Always wanted to get Steller's Sea Eagle on my China list. They are reported in small numbers in eastern Jilin in the winter as we've discussed before I believe.

Take care,
Tom
 
Many thanks Tom.

I too have always thought getting Steller's on my China list is something to aspire to! I can imagine combining it with a winter owling trip ... one day ...

Nearly finished with my Japan trip, but last weekend at San Tin is a new source of excitement.

A far cry from the hot and polluted weather of the previous weekend last Saturday was cooler and sunny with a nice easterly breeze and the whole site seemed to have more of a spring in its step. I saw a few more species - 83 vs 79 - but various common birds were more visible - including Common, White-breasted and Pied Kingfishers, big flocks of Silky Starlings, a few more White-cheeked Starlings and Red-rumped Swallows had increased from two to eighteen and were very much in residence rather than stopping briefly on their way elsewhere.

Eight Temminck's Stints were foraging around the potholes created by catfish in a mostly-drained pond. The Pied Harrier I've not seen for a good few weeks put in an appearance and a couple of female Falcated Ducks were on the grass-fringed pond next to San Tin. It got extra scrutiny as pictures emerged from an overseas visitor to Mai Po of what looks like Hong Kong's first Hen Harrier! Three Eastern Buzzards were thermalling over Lok Ma Chau with a Greater Spotted Eagle, and another Eastern Buzzard was chased off by a very persistent Collared Crow.

I was delighted to see that Tufty numbers had risen to an amazing 650 birds on the pond just southeast of the rickety bridge (and 722 altogether across the site), and among them were a couple of female Scaup, and my first two Garganey for a few months.

Things became really exciting when a dark, long tailed dove with a contrasting grey head and neck flew past me.
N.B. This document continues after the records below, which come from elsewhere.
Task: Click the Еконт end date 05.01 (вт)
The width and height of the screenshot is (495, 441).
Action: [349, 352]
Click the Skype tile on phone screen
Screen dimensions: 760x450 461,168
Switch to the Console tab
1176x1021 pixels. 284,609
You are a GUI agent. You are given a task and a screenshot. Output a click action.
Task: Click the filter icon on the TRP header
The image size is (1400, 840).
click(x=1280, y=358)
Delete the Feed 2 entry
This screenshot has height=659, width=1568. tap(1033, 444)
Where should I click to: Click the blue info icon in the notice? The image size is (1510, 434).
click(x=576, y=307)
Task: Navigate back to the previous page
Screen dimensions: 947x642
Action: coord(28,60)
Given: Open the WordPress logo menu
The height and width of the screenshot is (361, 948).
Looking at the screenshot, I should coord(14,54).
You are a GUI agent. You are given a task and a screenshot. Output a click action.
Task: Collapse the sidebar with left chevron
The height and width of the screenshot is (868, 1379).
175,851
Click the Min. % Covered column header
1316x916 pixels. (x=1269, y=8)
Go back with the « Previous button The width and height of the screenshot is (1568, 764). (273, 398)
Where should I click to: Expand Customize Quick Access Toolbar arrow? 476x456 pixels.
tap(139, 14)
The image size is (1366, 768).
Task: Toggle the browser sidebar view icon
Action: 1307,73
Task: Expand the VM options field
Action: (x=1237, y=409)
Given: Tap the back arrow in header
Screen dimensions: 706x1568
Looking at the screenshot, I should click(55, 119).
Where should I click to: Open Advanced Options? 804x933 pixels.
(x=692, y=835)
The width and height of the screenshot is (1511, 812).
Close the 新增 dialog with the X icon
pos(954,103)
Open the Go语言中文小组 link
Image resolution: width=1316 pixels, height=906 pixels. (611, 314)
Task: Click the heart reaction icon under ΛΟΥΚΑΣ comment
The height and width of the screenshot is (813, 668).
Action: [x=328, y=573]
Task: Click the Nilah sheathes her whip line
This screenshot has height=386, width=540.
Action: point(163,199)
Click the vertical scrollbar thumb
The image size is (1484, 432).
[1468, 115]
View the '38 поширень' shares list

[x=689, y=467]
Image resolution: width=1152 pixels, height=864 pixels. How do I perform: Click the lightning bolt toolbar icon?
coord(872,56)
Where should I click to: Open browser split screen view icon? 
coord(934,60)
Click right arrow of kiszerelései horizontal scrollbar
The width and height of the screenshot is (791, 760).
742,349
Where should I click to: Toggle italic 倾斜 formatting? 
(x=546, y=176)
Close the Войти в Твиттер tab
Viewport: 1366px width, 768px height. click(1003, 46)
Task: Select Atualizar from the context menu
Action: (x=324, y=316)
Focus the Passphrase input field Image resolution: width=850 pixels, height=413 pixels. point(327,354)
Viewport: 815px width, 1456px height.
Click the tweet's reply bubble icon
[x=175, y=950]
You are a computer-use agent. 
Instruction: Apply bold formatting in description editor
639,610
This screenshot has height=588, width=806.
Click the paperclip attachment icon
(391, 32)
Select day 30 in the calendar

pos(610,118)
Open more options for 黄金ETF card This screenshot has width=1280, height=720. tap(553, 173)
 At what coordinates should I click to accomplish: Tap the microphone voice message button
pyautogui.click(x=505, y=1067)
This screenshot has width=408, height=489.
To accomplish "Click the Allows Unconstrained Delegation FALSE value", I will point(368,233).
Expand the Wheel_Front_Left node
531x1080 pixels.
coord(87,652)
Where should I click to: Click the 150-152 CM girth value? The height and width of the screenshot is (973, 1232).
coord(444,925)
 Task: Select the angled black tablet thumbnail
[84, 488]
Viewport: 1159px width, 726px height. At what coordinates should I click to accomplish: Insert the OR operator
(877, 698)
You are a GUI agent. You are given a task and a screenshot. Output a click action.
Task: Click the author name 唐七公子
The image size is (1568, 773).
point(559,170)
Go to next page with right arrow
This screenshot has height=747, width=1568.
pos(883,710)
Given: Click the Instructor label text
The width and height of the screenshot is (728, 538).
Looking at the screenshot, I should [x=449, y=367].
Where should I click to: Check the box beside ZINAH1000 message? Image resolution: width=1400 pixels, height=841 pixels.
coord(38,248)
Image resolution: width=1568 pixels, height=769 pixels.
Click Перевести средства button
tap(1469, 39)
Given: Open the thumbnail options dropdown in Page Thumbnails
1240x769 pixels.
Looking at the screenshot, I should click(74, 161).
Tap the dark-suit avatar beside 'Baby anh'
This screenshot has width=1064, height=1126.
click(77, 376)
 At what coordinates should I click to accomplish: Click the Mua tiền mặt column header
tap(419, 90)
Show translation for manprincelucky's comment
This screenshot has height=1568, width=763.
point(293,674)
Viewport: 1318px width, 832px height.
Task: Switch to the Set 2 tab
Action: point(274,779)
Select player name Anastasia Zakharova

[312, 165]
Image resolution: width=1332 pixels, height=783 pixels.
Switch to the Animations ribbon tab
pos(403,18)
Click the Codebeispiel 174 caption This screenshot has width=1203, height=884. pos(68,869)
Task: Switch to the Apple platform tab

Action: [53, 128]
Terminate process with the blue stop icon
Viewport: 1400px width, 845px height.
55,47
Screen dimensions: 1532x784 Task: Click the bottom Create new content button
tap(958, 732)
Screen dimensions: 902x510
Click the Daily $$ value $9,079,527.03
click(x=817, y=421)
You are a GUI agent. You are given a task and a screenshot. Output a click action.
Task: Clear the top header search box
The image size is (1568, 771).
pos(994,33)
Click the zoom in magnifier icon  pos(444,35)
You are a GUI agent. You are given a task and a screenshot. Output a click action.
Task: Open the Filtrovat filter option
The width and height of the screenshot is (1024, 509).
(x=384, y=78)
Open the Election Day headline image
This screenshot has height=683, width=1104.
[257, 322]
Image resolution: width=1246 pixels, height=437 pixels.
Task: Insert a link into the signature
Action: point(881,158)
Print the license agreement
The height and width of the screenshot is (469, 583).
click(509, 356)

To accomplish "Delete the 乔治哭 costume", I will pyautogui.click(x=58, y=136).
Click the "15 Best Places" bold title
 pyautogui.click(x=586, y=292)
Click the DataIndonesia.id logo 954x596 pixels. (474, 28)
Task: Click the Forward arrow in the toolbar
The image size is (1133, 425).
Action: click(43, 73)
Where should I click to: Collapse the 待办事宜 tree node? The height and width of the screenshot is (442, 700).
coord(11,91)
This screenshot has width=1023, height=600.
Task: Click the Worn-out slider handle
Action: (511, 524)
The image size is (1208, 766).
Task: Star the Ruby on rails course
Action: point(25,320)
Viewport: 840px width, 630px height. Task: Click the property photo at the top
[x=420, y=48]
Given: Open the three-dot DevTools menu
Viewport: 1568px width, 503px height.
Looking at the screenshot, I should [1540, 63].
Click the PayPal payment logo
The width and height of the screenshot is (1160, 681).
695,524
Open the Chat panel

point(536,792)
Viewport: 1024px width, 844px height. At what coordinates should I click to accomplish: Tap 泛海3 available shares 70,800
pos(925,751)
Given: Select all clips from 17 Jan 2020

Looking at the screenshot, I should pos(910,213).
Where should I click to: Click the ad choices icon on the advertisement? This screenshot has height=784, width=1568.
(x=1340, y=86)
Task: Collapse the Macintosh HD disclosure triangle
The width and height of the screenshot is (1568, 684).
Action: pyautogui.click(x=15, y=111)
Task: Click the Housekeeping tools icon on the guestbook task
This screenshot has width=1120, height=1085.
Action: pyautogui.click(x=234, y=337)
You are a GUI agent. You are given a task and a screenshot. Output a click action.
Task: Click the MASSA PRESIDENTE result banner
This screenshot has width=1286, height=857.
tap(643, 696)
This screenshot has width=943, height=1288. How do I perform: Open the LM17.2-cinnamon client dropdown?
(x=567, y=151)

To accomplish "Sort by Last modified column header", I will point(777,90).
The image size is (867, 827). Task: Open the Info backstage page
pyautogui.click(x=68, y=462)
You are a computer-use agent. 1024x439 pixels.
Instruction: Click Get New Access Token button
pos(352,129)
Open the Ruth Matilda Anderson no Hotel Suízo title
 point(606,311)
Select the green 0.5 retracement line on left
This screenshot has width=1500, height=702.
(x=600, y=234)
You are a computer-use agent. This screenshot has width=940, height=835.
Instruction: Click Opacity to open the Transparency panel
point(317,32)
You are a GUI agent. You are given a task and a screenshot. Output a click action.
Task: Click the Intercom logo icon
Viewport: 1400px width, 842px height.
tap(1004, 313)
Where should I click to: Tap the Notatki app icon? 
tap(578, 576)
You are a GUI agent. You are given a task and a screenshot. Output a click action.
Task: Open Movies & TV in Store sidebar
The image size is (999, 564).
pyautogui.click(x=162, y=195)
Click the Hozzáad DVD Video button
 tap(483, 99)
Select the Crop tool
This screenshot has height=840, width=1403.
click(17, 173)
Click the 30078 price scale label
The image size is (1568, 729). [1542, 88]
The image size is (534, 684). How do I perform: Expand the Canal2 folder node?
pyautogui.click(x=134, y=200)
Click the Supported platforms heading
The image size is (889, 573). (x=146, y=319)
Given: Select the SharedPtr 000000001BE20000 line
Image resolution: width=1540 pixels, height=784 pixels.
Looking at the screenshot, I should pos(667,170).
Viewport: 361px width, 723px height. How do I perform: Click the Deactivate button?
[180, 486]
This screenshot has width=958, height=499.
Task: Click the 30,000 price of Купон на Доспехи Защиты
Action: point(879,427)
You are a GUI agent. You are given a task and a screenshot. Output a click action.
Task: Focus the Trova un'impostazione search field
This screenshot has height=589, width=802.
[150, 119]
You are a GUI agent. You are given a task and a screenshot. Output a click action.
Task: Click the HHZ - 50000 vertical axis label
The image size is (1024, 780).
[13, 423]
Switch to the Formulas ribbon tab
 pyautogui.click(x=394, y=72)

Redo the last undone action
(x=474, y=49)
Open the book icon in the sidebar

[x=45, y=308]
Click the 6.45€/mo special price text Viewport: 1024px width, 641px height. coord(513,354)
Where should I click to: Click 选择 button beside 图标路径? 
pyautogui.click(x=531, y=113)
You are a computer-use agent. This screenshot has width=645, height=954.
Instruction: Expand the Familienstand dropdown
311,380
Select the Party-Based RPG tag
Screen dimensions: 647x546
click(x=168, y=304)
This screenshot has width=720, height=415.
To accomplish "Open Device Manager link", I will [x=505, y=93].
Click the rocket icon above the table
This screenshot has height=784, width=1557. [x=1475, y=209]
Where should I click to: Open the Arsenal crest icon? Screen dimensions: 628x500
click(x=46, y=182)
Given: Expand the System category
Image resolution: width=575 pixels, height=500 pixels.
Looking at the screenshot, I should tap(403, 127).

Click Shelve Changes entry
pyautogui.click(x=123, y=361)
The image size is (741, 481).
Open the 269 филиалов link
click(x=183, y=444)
I immediately thought of Barred Cuckoo-Dove and was delighted and amazed when it landed on an overhead wire right next to an obviously paler and shorter-tailed Spotted Dove. I immediately grabbed a shot to document it - as I was aware that some Spotted Doves can be significantly darker - and the second shot below proved that I was not hallucinating! There are less than ten records of Barred Cuckoo Dove in Hong Kong and there is no good reason why a forest dependent species should appear on a fishpond wire. My amazement was tempered by that fact that Paul Leader had seen a one drinking from a rainwater puddle in mid-November at Lok Ma Chau, but when it was not relocated we presumed it had moved on.

It obviously hadn't, and the reason why became apparent a few minutes later when it dropped off the wire to feed with a couple of Spotted Doves on the stale bread dumped into a fishpond to feed the carp and mullet. There's a short clip on my Youtube channel (here). It was somewhat shocking to see this most elegant of forest aristocrats slumming it in such fashion. But presumably even aristocrats need to eat, and it had clearly decided that a full belly of stale bread was better than a dignified starvation. After a few minutes it flew off westwards leaving me to celebrate an amazing patch tick.

Carrying on I headed for the northeastern corner to try to nail all the doves on site. I was pleased to find four Red Turtle Doves in their favourite tree and an Oriental Turtle Dove shot out of the drainage channel between Lok Ma Chau and San Tin. I was also surprised to find a winter male Yellow-breasted Bunting sat on a bare bund nearby and grabbed a couple of shots of a friendly Red-throated Pipit with some leucism on the crown.

There's more to come (lots!) but my bed beckons, and I'll post pix, and the rest of the weekend's birds in the next day or so.